Tim Spector: Yeah, that's a great question. So, I think the first thing to realize is that, we don't regard all fats as equal. There are fats like high quality extra virgin olive oil that really-- we don't have any upper ceiling on because it's so full of other good things like polyphenols, which are good for your microbes, and etc. Whereas, if you're having saturated fats from say processed meats, then they would be seen as bad fats, and you really want to limit those. So, we do make distinctions between good fats and bad fats for someone who has ended up with a bad fat test. I don't think we know the answer to whether you went on a less than 20% carb diet, whether you'd be able to process your fats better. I simply don't have the data to show that. But it may or may not be true, but it would be risky, partly because I think it might make it harder to keep that diversity we talked about in the gut microbes. Because again, you're slowly switching your diet in a big way. So, it might be hard to get those plants on your plate. That would be my worry.  

But I certainly not against people experimenting themselves to see how they feel, and there always will be exceptions. When we give this individual advice, there might be some people that don't like the advice because they might feel good on a keto diet and get the advice, "Oh, gosh, you know what, I feel good. I'm not clearing this fat." I think at least people have some data to go on and say, "Well, actually, okay. I need to be careful which fats I'm having and I need to pay much more attention to having good fats and maybe just restrict the bad ones." That's generally our philosophy. So, we're not going to say don't eat avocados or extra virgin olive oil, for example, even on someone who has very bad fat profiles. 

Melanie Avalon: Yeah, I'm sure my listeners will love hearing that because that seems to be the biggest question that I was getting from everybody. Have you done much research on MCT, specifically C8 fatty acids? When I do a high fat low carb approach, I don't think people need to be slathering their foods and fat. People might find that surprising because I think people associate me with a low carb or keto approach, or "paleo." I'm suspicious about the role of excess fat in the diet. But I'm fascinated by C8 MCT oil, since it's processed so differently. It's shuttled straight by the portal vein to the liver and doesn't even--, goes a completely different route. I'm just wondering if you've done research on that fat. 

Tim Spector: No, we haven't got enough data really to gauge how that works and it's quite hard to separate out those effects from all the other things you might be eating with that meal. In general, we take a view that food is made up of a composite. Even fatty foods are made up of a whole combination of different fats. So, only the highly processed ones are single fat types.
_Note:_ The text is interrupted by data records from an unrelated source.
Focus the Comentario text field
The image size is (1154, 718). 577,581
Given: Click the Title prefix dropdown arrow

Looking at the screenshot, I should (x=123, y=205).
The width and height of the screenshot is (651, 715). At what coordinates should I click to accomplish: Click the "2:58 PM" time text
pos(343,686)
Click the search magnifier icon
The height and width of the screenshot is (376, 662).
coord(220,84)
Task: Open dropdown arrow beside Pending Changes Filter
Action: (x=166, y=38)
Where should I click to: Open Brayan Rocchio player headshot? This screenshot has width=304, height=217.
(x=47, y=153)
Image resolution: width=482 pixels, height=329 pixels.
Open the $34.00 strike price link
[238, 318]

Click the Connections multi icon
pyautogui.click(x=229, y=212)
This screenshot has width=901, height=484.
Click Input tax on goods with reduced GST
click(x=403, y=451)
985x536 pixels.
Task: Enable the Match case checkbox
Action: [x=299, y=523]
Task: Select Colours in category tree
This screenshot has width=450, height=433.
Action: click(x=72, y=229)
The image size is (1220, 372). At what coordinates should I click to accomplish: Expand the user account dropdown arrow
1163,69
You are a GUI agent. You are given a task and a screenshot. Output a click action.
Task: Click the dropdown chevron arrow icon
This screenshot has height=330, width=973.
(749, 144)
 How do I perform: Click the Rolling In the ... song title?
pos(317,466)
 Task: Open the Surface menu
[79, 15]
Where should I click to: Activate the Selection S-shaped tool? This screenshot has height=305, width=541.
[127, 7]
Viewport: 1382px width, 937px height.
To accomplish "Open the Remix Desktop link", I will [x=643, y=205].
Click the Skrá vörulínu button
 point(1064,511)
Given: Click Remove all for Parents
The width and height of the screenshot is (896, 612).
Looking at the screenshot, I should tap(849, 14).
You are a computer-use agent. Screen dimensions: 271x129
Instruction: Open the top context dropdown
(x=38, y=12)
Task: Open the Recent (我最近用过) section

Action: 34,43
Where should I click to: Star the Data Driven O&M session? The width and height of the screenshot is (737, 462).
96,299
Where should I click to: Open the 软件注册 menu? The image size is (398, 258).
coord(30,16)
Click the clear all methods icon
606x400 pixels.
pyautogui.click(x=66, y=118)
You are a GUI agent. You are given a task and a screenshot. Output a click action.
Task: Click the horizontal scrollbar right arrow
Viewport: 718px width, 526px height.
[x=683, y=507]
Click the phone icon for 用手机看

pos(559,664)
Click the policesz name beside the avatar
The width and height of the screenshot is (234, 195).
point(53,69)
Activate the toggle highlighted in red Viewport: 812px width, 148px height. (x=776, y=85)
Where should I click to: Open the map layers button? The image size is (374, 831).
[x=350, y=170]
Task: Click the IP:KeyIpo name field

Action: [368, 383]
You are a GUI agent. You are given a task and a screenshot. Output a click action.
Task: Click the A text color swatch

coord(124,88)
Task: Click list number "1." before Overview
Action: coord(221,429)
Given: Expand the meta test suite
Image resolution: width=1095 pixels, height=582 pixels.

That for us is a problem. There's lots of theoretical reasons that's people quote for this particular fat being better than another, but often, it's the whole food that matters, not the individual ingredients. We still know relatively little about all these fats. But we do know is that, some people when they intake too many fats, whichever fats they are, but particularly some of the stuff from processed foods, it will be hanging around in their body for six to 12 hours, and that causes inflammation in the vessels and all kinds of other metabolic problems. So, just knowing whether you have that susceptibility, I think is a useful guide to which route you should be going. 

Melanie Avalon: What have you seen in general from your studies with the people on the muffins? Do most people, is it usually that they process either carbs or fat better or do some people do great with both, do some people do not so great with both? [giggles] What are the trends? 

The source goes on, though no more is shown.